I find the location and buildings of this area of downtown interesting, which makes for a good bike ride. For one thing, it’s right off the train tracks and surrounded by the historic districts of old Tucson. The historic Bates “mansion,” where the offices are located, I would describe as a maze-like office and courtyard complex rather than a mansion. The conservation lab of Archaeology Southwest, interestingly enough, has been put in a room that once had an indoor swimming pool. It’s an architecturally interesting although odd space in this mostly Spanish Colonial-style complex. The conservation lab room features a baroque-esque domed ceiling, and with the boxes of artifacts and microscopes strewn about, it’s a somewhat jarring scene. The Bates property includes wedding rental spaces, too, and to access the conservation lab, you go up a staircase alongside a ballroom, the walls of which feature regionalist folk murals. I should mention, too, that just a block away from the Archaeology Southwest offices are Xerocraft makerspace and Bicas community bike program.
From the perspective of someone interested in art, conservation, and culture (I’m an art history educator), it has been very rewarding to be involved in this historic landscape, a term, actually, I’ve learned as part of the internship.
The Communications Coordinator at Archaeology Southwest, Kate Sarther Gann, asked me to write a post that “tells my story.” These sentiments related to working at the Archaeology Southwest offices, I think, do that. I’m currently working on a Ph.D. at the University of Arizona through the Art and Visual Culture Education program. My program at UA has a major focus on art and society as they relate to lived experiences, and I wanted to share my own experience of Archaeology Southwest as a place in that way.

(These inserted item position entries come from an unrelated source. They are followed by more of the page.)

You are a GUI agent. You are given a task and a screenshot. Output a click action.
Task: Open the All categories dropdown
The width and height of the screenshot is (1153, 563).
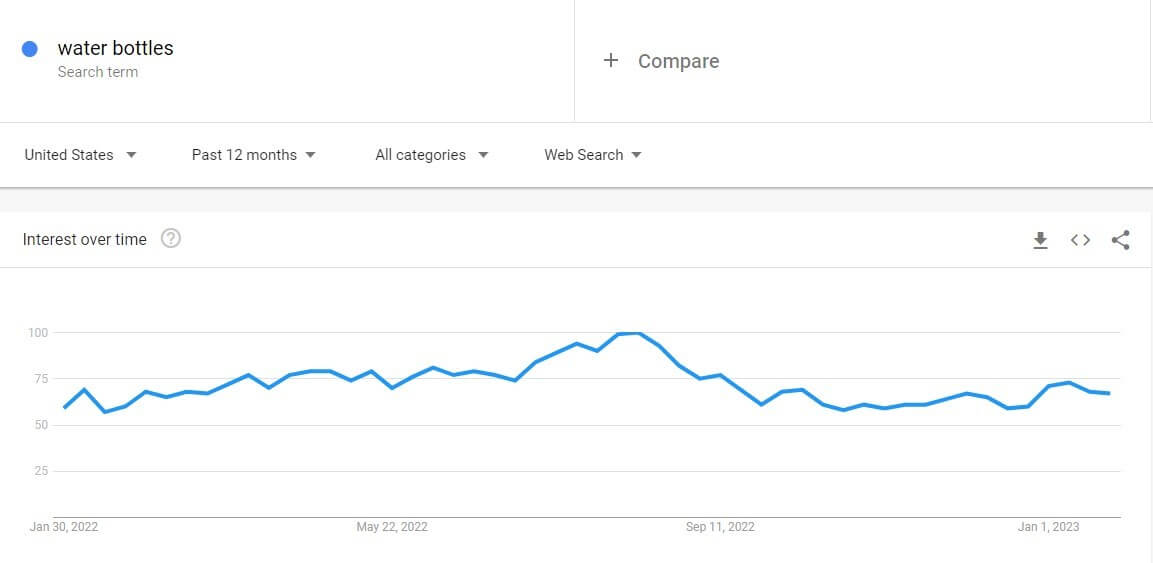coord(432,155)
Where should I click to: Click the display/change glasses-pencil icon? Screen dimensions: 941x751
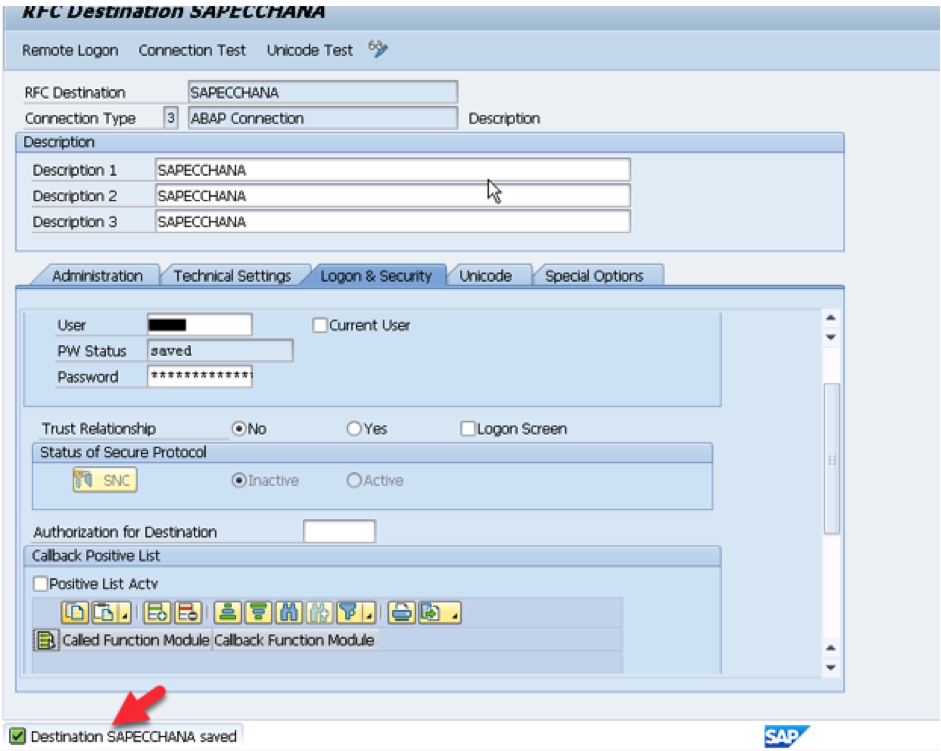click(378, 49)
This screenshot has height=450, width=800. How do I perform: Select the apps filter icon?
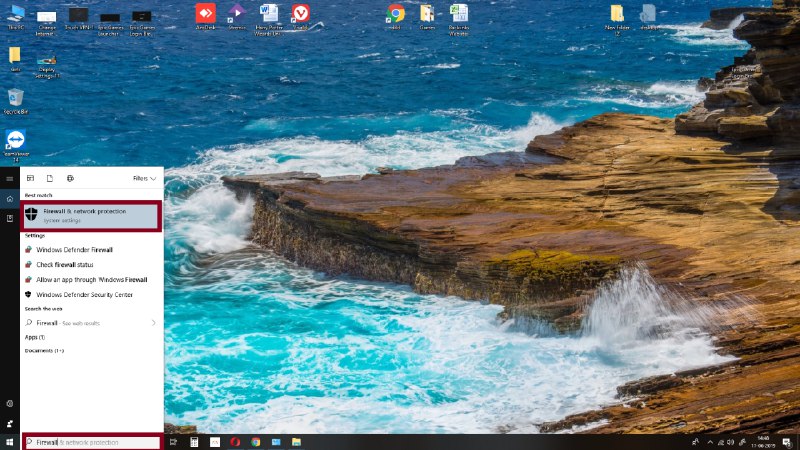(x=31, y=178)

But why Archaeology Southwest for an internship? You wouldn’t know it from the aforementioned narrative, but my main area of art historical research is in rock art. I’ve been working with Dr. Aaron Wright on some of his research related to the Painted Rock Petroglyph Site and the proposed Great Bend of the Gila National Monument. I’ve been assisting Aaron in developing an assessment framework that gages the integrity of rock art sites, a concept borrowed from cultural resource management. (The rock art at Painted Rocks, by the way, would be said to have low visual integrity, due especially to the extent of graffiti at the site.) I’ve also been assisting with the development of an information sheet on the Painted Rocks site like others produced by Archaeology Southwest that can be made available to visitors of the site.
I’m not quite at the point of proposing to my faculty advisors at UA a dissertation project. I’m still in the middle of coursework for the program. The Fall 2017 semester will be the start of my second year in the program, and no doubt it will be the busiest one yet for me. Although the dissertation proposal is a year or two off, I’m starting to narrow in on research that involves the interpretation of forms of visual culture (namely rock art), the interpretation of the past, and notions of place in informal educational settings.
I’m still new to the concept of Preservation Archaeology, but the holistic framework that Archaeology Southwest promotes are right up these alleys (well, one alley, to be exact—Ash Alley, Tucson, Arizona). I’m grateful for the opportunity to work for Archaeology Southwest. It’s already been a great experience.